Остановимся только на одном специальном обстоятельстве: символическом значении «теории» (категориального аппарата, герменевтических канонов и их составляющих) для поддержания групповой сплоченности, т. е. поддержания стандартов «группового действия» (и прежде всего – процедур объяснения и интерпретации). Покажем это на двух примерах – категориях жанра и массовой литературы.
После «литературы» наиболее общей категорией не только литературоведения, но и искусствознания является категория «жанр». Именно через нее осуществляется литературоведом первичная процедурная маркировка и тематического, и экспрессивно-технического своеобразия произведения, поскольку тем самым задается известное соответствие тематизируемых ценностей, определений реальности и т. п. Вместе с тем, обычными давно уже стали пени на то, что дать однозначной дефиниции жанру не представляется возможным, так как в практике обязательно найдется ряд значимых примеров, разрушающих границы определяемого. Соответственно, исторической социологией подобный тип проблем (идеологических определений и средств определения ситуации) может быть решен только при трактовке таких значений в качестве элемента группового действия, т. е. устройства, конституирующего смысловую структуру действия.
Проблема жанра в литературе и искусстве (или – в позднейшем варианте – приравниваемых к ним образно-символических форм выражения – ритуал, эмблематика и др., либо даже «практических» средств повседневного взаимодействия – «речевые жанры» у М. Бахтина и Ц. Тодорова79) возникает в совершенно определенных ситуациях: необходимости классификации эстетических феноменов. И именно анализ этих ситуаций дает возможность преодолеть как крайности релятивизма по отношению к любой вновь возникающей эстетической группе, выступающей с манифестациями в оппозиции к канонам предшествующего этапа, так и крайности догматического характера различных учений, включая и концепции учебников.
Общим признаком подобных ситуаций является то или иное сознание «кризиса», эрозии традиционной практики образно-символического выражения, вызывающей усилия определенной группы, сознающей эту эрозию, по поддержанию определенной нормы понимания литературы (как правило, выдвигаемые в форме «восстановления», «сохранения»). Интерес к сохранению значимости подобной нормы является стимулом к рационализации, кодификации аморфной, обыденной, рутинной традиции выражения. На этот момент заинтересованности в поддержании или, точнее, установлении нормы указывает прямая оценка форм действующей практики. И в этом смысле положение здесь нисколько не изменилось со времен Аристотеля или Буало.
Нормативная оценка, предполагающая известную иерархию ценностей, шкалу экспрессивно-символических форм, базируется на их замкнутой систематике, а соответственно, конкретная оценка единичного артефакта отсылает к наличной тотальности, целостности априорных канонов, причем каноничность интерпретации осознается при рутинной работе как каноничность «самого» кодифицируемого материала.
= = = = =
→ **Задание**:
Выпишите всех людей, которых называют по имени в отрывке о категории жанра.

→ **Данные**:
= = = = =
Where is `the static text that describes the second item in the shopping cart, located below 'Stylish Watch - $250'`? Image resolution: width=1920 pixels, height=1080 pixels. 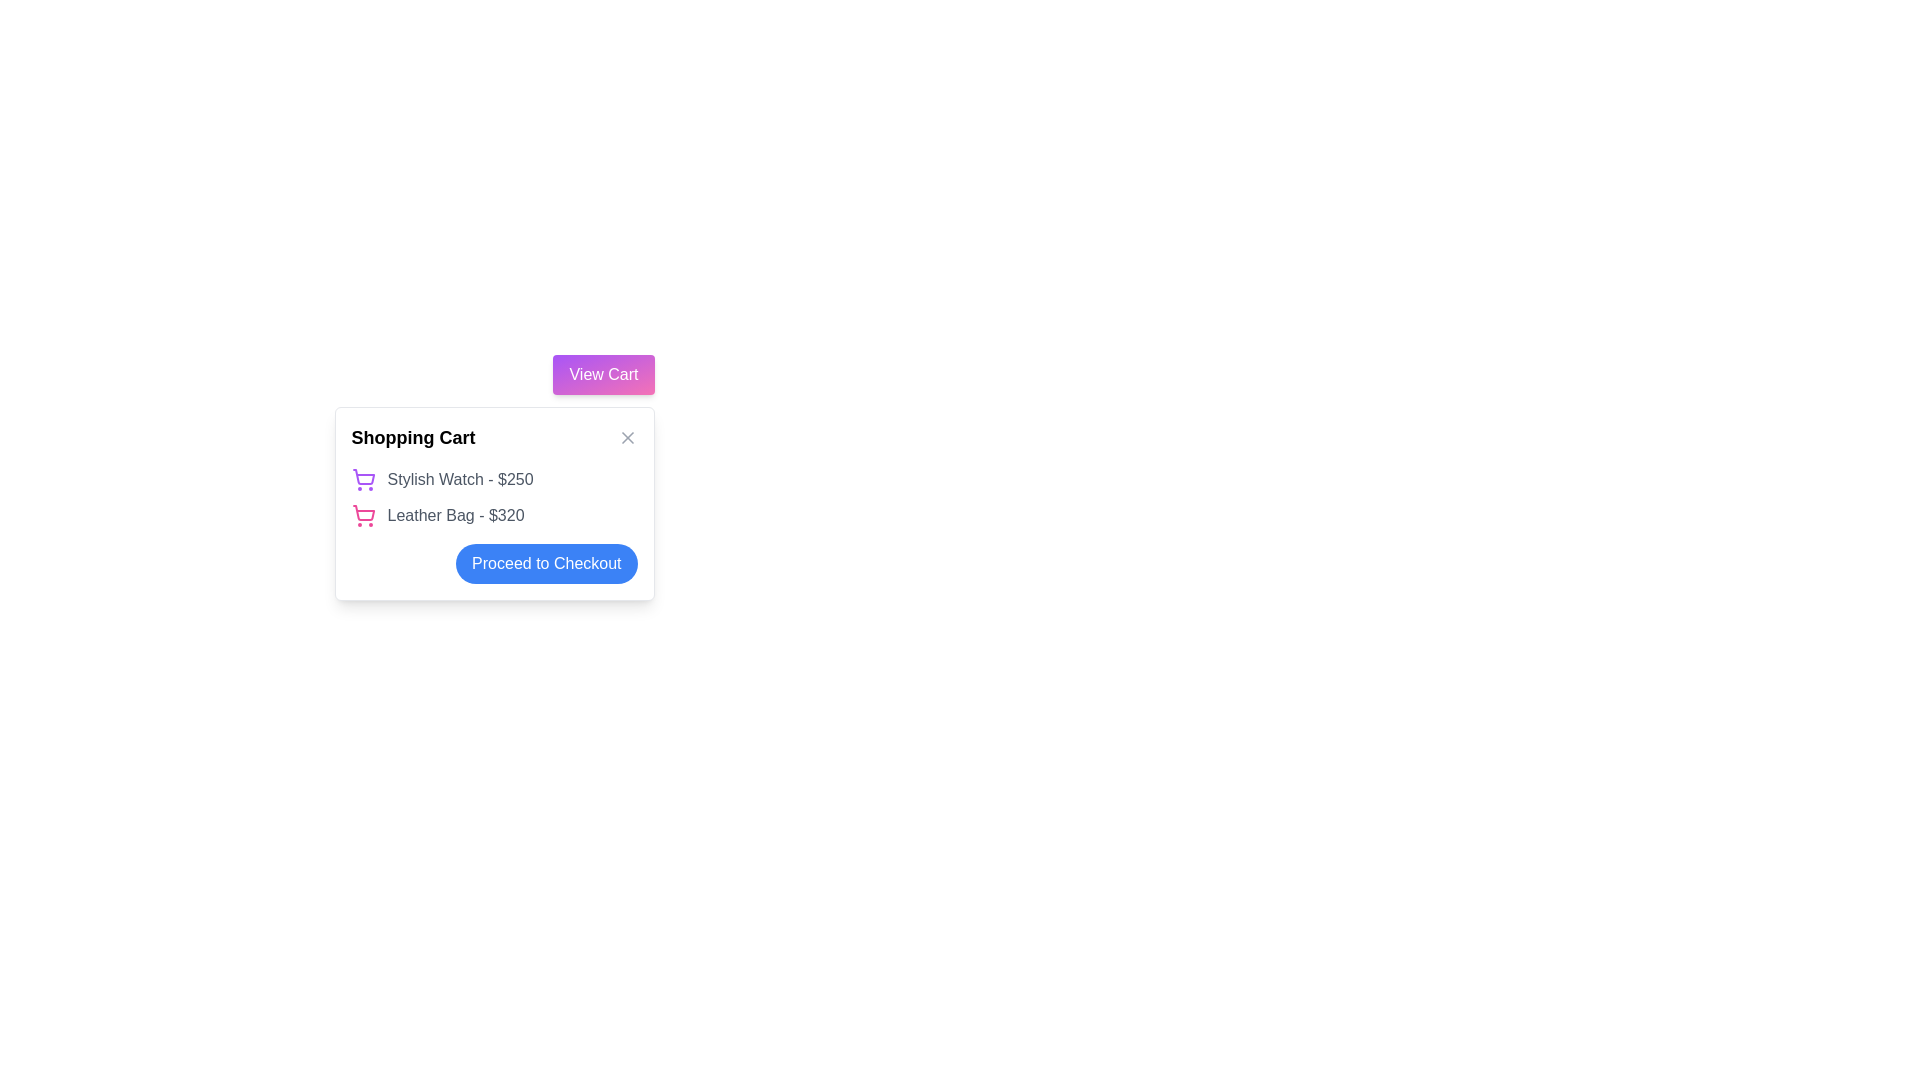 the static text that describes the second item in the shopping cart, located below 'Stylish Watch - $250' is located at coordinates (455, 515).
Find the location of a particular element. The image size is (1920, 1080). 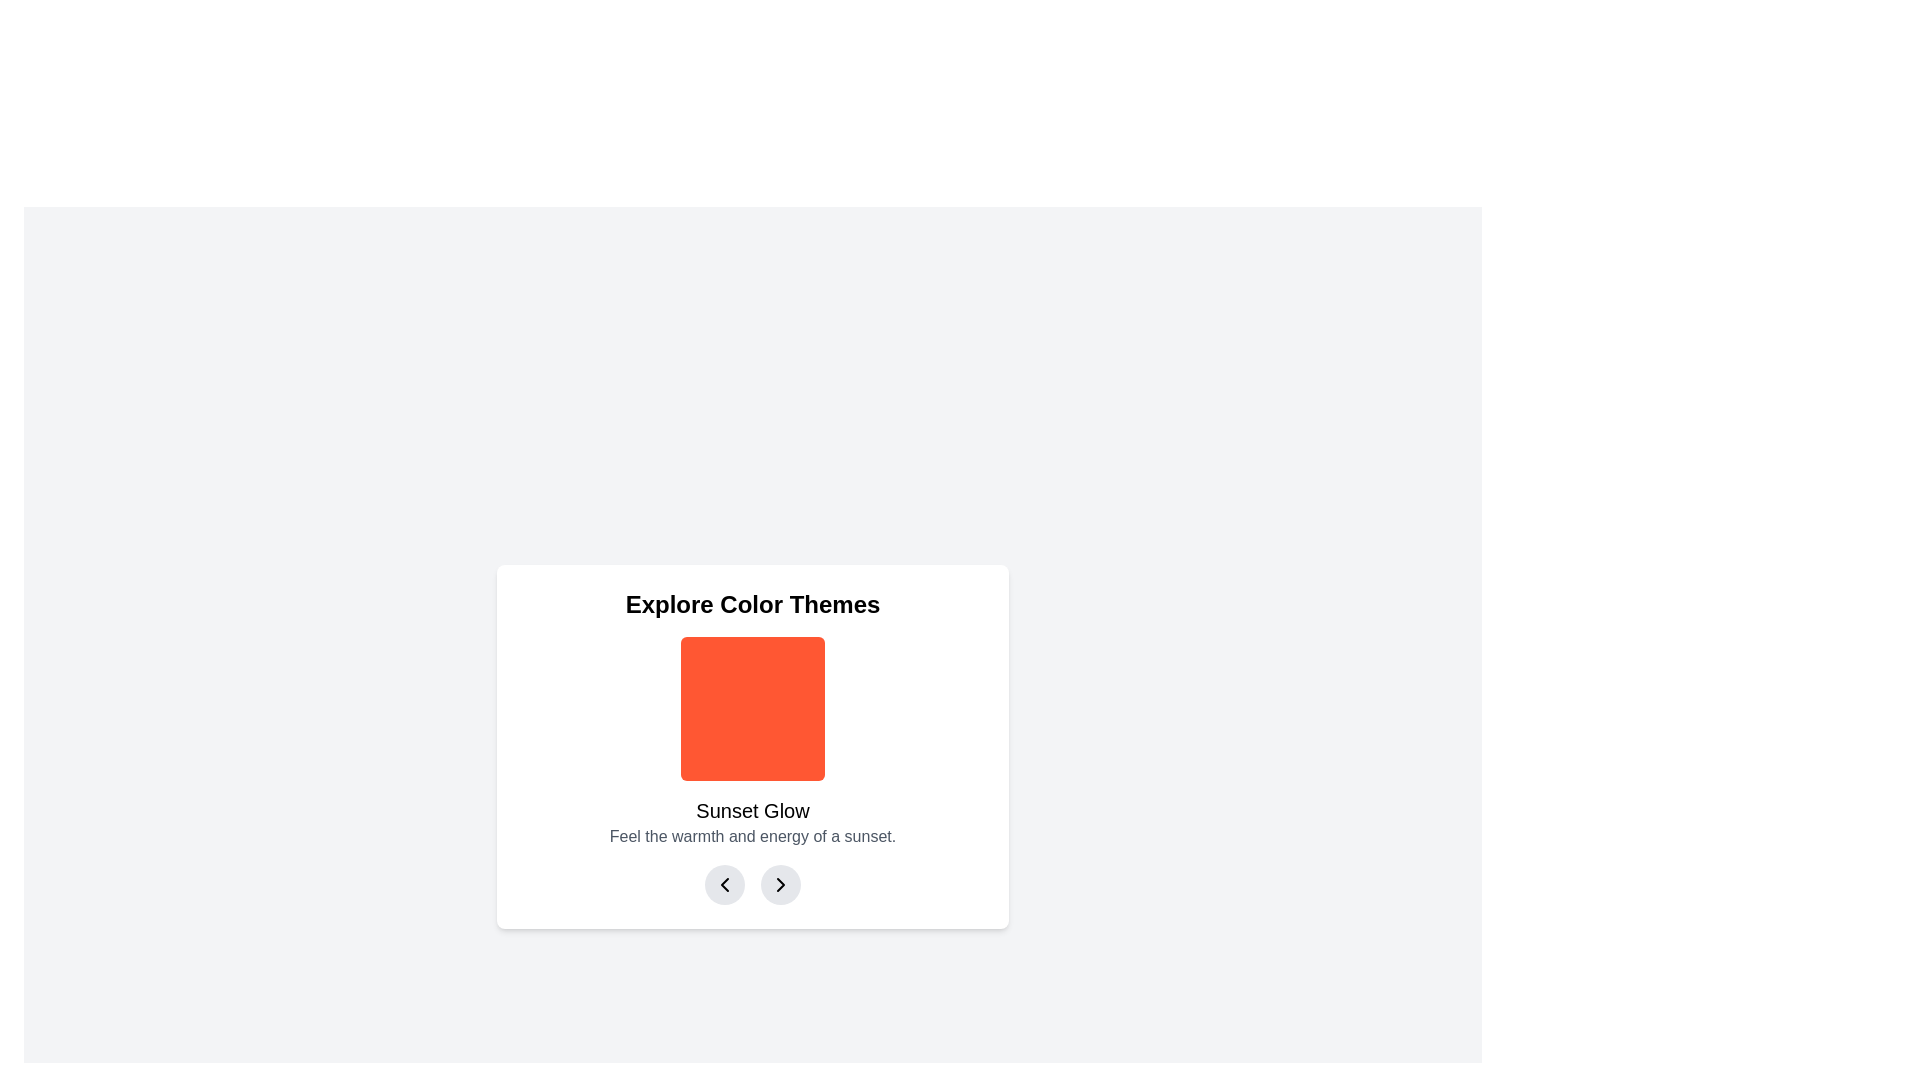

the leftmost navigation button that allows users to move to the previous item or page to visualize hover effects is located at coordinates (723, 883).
= = = = =
→ **Выполненное задание**:
М. Бахтин, Ц. Тодоров, Аристотель, Буало.